Windows 10 Anniversary Update shipped yesterday. This is the first mayor update to Windows 10, which shipped roughly one year ago. This new edition has many new features, mostly customer facing like the new support for Cortana. There is also, however, a new SDK that ships with it.
RAD Studio offers extensive support for Windows 10, offering new VCL controls that offer the Windows 10 UX, support for calling the new WinRT APIs, and integration of features based on those APIs into components (like the notification and the contracts components). The IDE also offers support for Windows 10 specific styles for both VCL and FireMonkey.
Among the many new features there is one of particular interest to Delphi and C++Builder developers: the Windows Desktop Bridge, also known as Project Centennial. This is a way to "convert" existing WinAPI applications into first-class UWP (Universal Windows Platform) applications, that can be executed "safely" on Windows 10 and distributed on the Windows 10 store (although this is still not enabled, as far as I can tell). These applications are natively compiled or .NET ones, and can still use older APIs and frameworks (WinAPI, MFC, VCL, WinForms, Silverlight, etc).
Creating a Centennial APPX
There are two ways to create the APPX files for the Centennial bridge. One is to use a converter from Microsoft, which will compare a vanilla image of the OS with that obtained after running the application installer, and capturing a differences among the two. This becomes the set of files to be packaged.
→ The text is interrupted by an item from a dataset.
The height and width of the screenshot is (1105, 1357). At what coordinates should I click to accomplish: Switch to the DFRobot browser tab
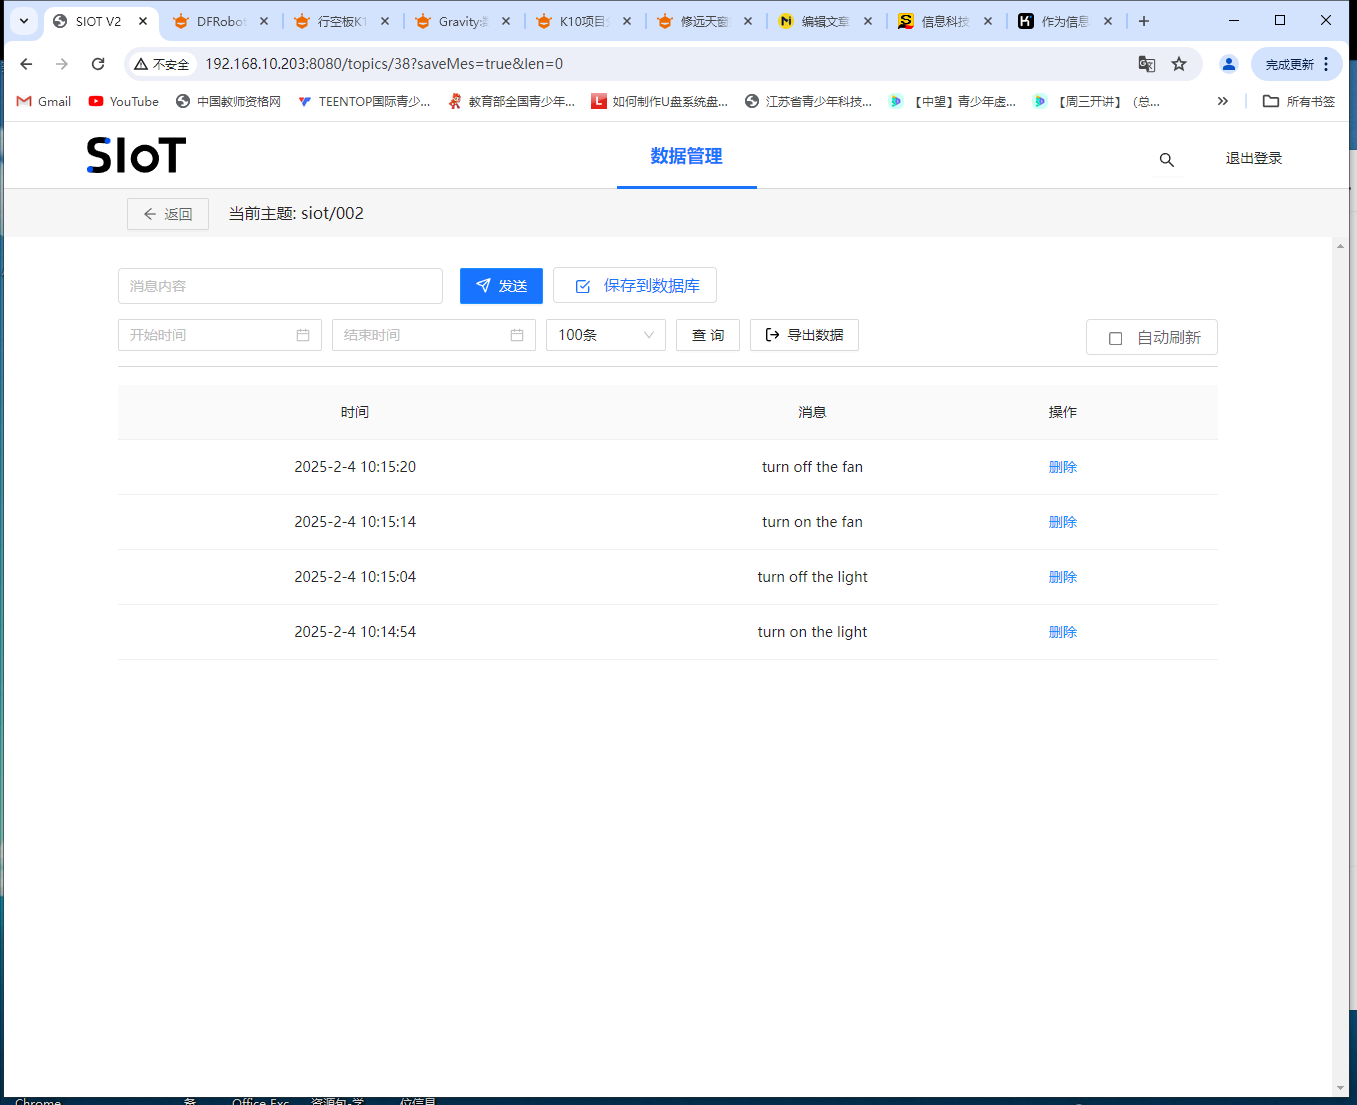[220, 21]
The second approach is to do the conversion process manually, as described on https://msdn.microsoft.com/windows/uwp/porting/desktop-to-uwp-manual-conversion. This is what I've done to convert a pretty simple Delphi applications into an APPX. First you need to call the makeappx utility, passing to a file with the list of files to embed (the executable, the graphical assets, and XML configuration file. and more) and as second parameter the output file:
makeappx.exe" pack /f mapfile /p myrssclient.appx
The other steps involve creating a certificate and using it to sign the APPX file with your credentials. So the real input to the process is the AppManifest.XML file and the list of files. The manifest has developer and application information, the logo, and a few more configuration settings. The list of files can be as simple as mine was:
[Files] "RssClient.exe" "RssClient.exe" "logo44x44.png" "logo44x44.png" "logo150x150.png" "logo150x150.png" "appxmanifest.xml" "AppxManifest.xml"
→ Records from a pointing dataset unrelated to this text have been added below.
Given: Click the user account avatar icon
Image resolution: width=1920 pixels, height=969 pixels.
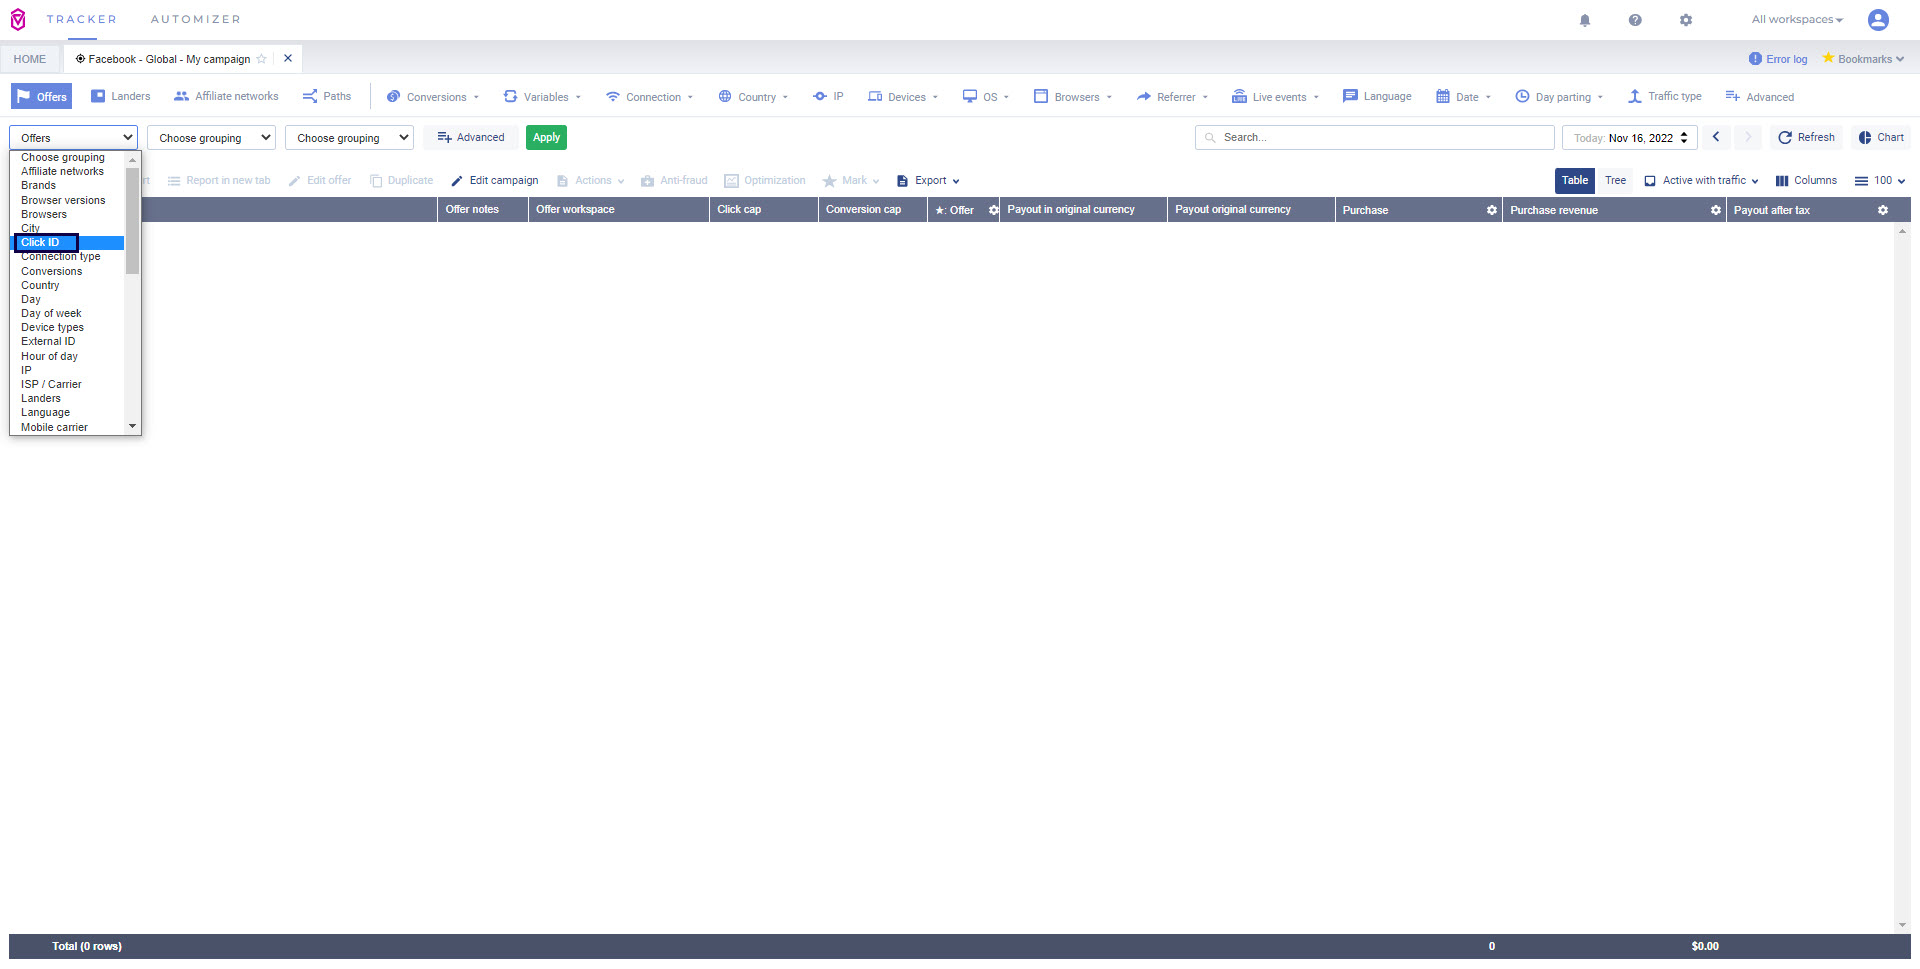Looking at the screenshot, I should (x=1878, y=20).
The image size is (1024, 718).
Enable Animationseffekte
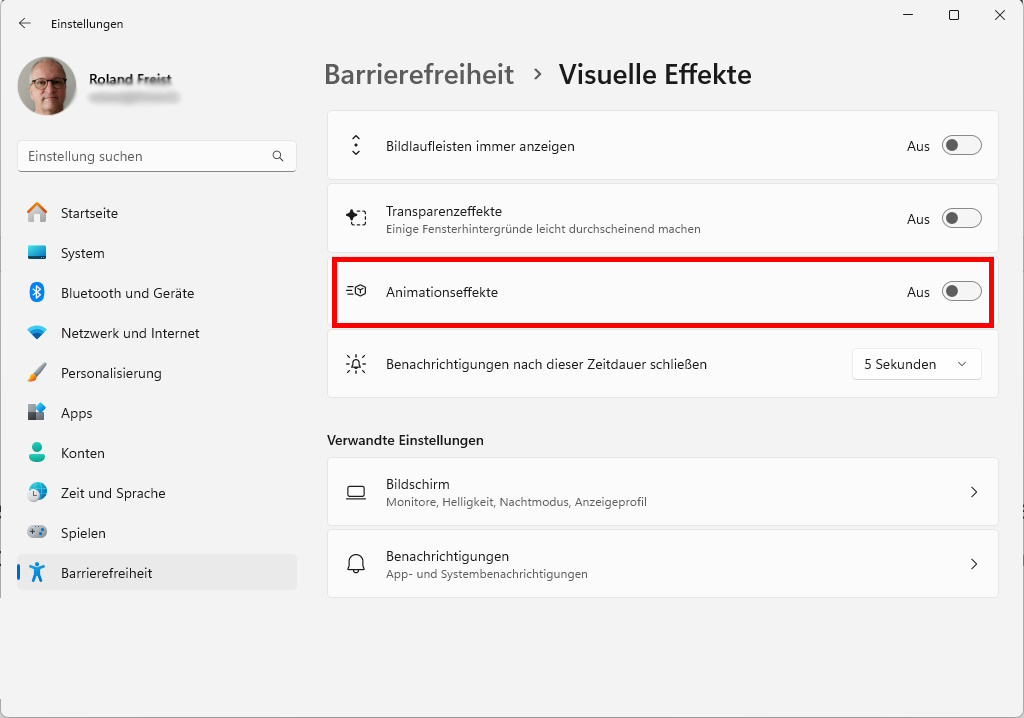pos(961,291)
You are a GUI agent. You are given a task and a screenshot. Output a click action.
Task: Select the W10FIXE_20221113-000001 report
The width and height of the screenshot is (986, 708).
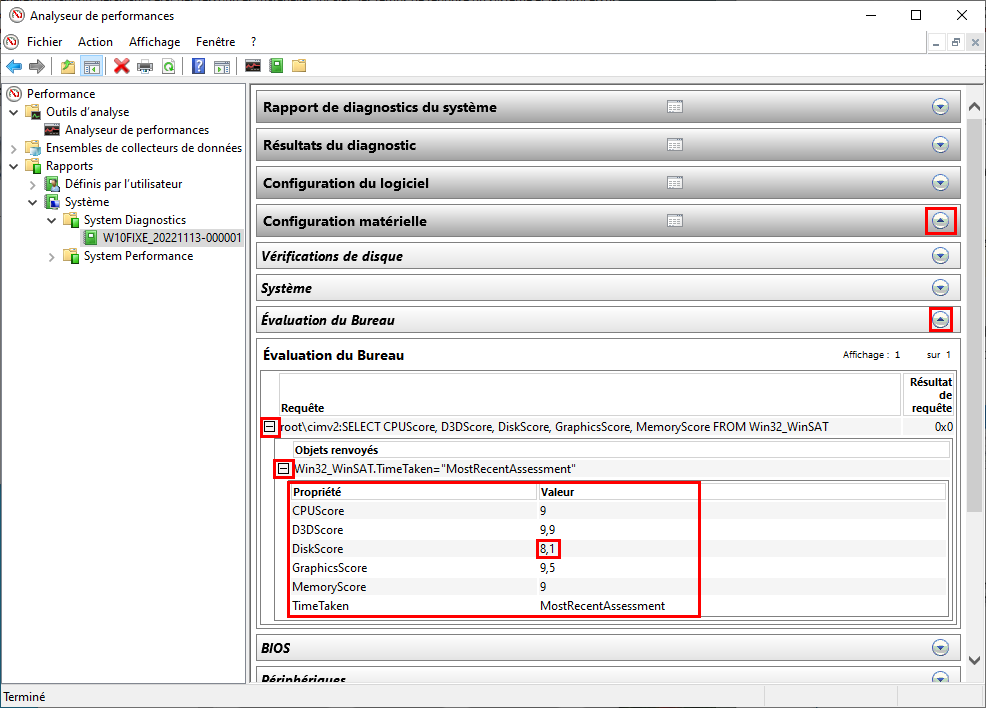[x=172, y=238]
At this point I got my APPX file, I copied it into an Anniversary edition VM, and I was able to install it by opening the APPX as shown below:
If you follow the steps, the APPX get expanded into its own application folder and it is treated like a WinRT application, more than a traditional WinAPI ones. This is the installation folder structure (with the virtual file system under it):
The application is also added a a tile (with its logo) and can be started from there.
Next step is wait for Microsoft to enable distribution via the Windows 10 Store, that should allow most Delphi and C++Builder applications to be distributed and sold to large numbers of users, like it happens on the mobile platforms. Stay tuned.
PS. I'll cover more details in a coming "Windows 10 Anniversary Edition" Embarcadero webinar, later this month and we are planning to add specific support to simplify APPX deployment to the IDE in Berlin 10.1 Update 2, along with other new Windows 10 related features.